When you are tasked with settling someone else’s estate, you are in for a world of paperwork and bureaucracy. It should not be this way after death, and you should not have to handle such mundane tasks while you are grieving, but it is a matter of legalities.
When you know the steps to follow, the process of settling someone’s estate because much less overwhelming. To settle an estate means that you protect your loved one’s property, pay any debts or taxes that are left behind, and distribute your loved one’s assets as dictated by the Last Will and Testament.
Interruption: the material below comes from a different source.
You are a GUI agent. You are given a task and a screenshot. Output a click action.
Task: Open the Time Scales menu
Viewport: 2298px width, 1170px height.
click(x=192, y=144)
Please note that this article is only meant to be a general overview of the process. The laws in your state may vary. It is always recommended that you consult an estate attorney to be sure that you are complying with the laws of your state as you finalize your loved one’s estate.
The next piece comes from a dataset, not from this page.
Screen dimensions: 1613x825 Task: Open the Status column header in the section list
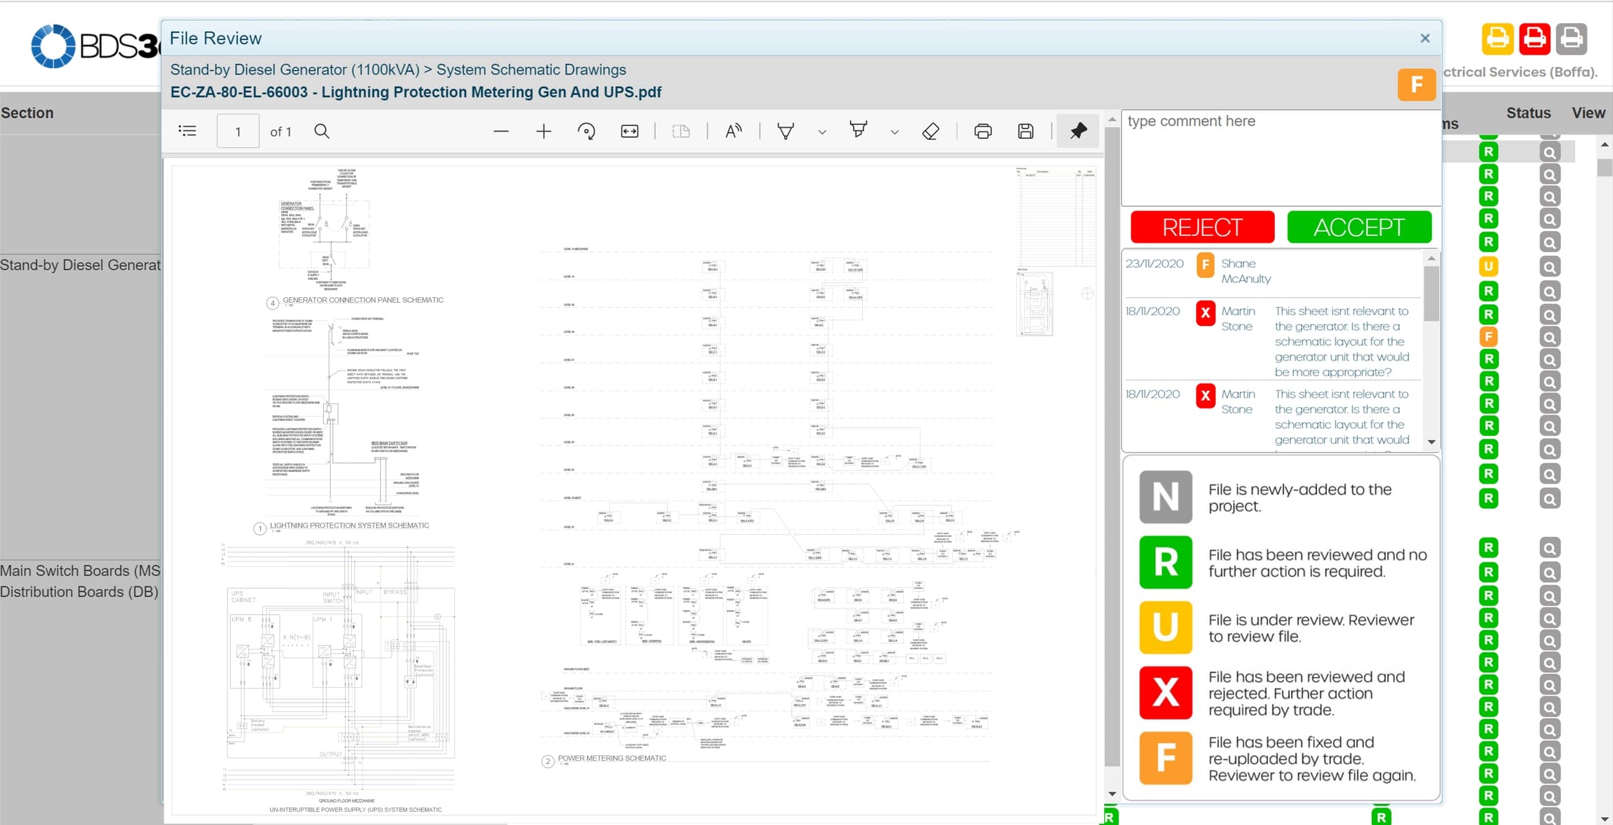pos(1528,113)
There are a variety of tax issues that you will have to deal with. You will need to gather specific paperwork before you begin this process. A financial advisor or your attorney can tell you what you need and where you might locate it. If your loved one’s death was expected, he or she may have already begun to gather this paperwork for you.
Estate tax is the tax that is owed on all property owned by the decedent at their time of death. For the specific year, you will find that there is a federal estate tax exemption. This amount changes yearly so do not rely on past years’ information. For example, in 2012, the exemption was $5,120,000 and maxed out at 35%. Anyone whose estate was valued in excess of this amount owed federal estate taxes.
One of the best things that you can do financially is to have an appraisal of the property. This will provide accurate values. You may also be subject to a state estate tax, and an appraisal will come in useful. Many states have abolished the estate tax. Be sure to check with your state’s tax department to determine if you are responsible for this type of filing.
When a person dies, they are not exempt from filing an income tax return. You must do this for the person. The return will run from the beginning of the year up to the date of your loved one’s death. If the decedent was your spouse, you may file a joint return on behalf of the both of you.
You will be responsible for filing a fiduciary tax return for the rest of the year. This return begins with the date of your loved one’s death and ends on the last day of the year. You will include any income earned by the estate or trust. For example, if your loved one owned rental property or sold goods or services in subscription form, these would be considered income paid to the estate. A fiduciary return can be slightly confusing for anyone who has not filed one previously. Consult your estate attorney or an accountant for assistance.
Capital Gains Taxes
Capital gains taxes are appreciation based. For instance, if the decedent purchased stock that was valued at $100,000 and sold it during the year of their death for $200,000, there is a capital gain of $100,000. There is a 15% federal tax that that profit is subject to. There is also a capital gains tax in each individual state that you will be responsible for.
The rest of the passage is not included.